At least three students, 18-year-old seniors Kendrick Castillo, Joshua Jones, and Brendan Bialy, lunged at an attacker, later identified as Erickson. The three students jumped from their desks and slammed the gunman against the wall.  The shooter fired off several shots as they struggled with him. Castillo was killed in the process, the only student killed during the shooting.  Jones was shot twice, receiving non-life-threatening injuries in his leg and hip. Bialy managed to wrestle the handgun away from the shooter during the struggle.

Legal proceedings 
After the initial court appearance on May 8, Erickson and McKinney were formally criminally charged for the shooting at a May 15 court hearing in the Douglas County court. Each of the two suspects was charged with 48 criminal counts, including "first-degree murder after deliberation, arson and burglary". McKinney was charged as an adult, although his lawyers tried to move his case to the juvenile court and the judge denied the motion.

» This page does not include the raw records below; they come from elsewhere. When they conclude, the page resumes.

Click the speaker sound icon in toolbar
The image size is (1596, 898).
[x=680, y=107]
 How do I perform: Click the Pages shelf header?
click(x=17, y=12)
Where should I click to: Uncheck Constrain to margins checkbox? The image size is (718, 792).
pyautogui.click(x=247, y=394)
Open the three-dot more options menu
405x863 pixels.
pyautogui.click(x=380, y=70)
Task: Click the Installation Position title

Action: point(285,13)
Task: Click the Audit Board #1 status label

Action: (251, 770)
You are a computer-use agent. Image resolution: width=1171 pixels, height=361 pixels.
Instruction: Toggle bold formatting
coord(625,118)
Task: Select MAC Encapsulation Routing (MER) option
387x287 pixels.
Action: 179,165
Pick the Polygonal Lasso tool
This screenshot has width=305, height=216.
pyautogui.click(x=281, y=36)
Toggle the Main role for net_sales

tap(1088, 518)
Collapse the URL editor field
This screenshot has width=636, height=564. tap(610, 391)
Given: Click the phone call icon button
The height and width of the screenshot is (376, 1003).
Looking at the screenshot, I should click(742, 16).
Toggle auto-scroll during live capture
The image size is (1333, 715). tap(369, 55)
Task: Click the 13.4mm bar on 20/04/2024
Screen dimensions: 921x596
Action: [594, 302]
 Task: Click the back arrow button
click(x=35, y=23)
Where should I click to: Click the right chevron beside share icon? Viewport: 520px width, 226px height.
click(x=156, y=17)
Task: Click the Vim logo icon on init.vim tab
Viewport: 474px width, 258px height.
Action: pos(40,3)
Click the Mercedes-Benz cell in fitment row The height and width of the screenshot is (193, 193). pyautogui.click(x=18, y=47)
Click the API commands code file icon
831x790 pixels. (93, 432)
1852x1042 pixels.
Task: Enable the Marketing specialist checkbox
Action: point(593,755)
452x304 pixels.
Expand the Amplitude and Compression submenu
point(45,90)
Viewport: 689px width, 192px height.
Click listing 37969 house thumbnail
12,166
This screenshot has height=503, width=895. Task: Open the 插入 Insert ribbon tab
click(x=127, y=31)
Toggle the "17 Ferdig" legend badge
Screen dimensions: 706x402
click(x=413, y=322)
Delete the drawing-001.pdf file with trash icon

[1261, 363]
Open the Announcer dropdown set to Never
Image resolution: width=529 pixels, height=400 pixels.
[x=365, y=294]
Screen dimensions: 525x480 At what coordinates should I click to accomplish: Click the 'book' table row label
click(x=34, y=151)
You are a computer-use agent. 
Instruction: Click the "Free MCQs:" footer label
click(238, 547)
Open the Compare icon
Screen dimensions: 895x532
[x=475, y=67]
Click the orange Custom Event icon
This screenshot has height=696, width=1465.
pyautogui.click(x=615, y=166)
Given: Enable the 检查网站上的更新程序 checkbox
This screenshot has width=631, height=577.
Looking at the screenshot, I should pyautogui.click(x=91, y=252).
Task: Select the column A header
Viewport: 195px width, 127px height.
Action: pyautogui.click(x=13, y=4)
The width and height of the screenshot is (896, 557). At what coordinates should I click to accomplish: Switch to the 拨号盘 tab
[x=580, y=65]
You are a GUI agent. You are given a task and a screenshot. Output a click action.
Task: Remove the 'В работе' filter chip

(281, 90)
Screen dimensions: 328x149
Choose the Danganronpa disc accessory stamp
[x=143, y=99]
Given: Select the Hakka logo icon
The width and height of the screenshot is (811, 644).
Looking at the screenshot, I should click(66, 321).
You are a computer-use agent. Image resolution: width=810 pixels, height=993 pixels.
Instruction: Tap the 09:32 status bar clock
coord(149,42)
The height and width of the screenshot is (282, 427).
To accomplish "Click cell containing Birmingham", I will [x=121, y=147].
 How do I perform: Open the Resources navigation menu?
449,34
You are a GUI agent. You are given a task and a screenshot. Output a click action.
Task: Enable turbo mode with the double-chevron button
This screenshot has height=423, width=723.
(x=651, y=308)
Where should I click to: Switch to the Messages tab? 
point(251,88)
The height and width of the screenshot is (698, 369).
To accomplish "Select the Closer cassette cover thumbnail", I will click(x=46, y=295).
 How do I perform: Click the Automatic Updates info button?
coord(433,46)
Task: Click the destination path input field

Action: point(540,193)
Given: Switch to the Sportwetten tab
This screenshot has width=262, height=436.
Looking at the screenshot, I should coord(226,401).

On June 14, it was announced that the judge appointed to oversee both of the suspects' cases had recused herself from the case of McKinney but stayed on to oversee the case of Erickson.

On January 2, 2020, Erickson pleaded not guilty to first degree murder and other charges. His trial began on May 31, 2021. His defense team claimed that Erickson was an accomplice who was forced to commit the shooting. One of his defense attorneys said that he was a "confused kid" and "not a monster".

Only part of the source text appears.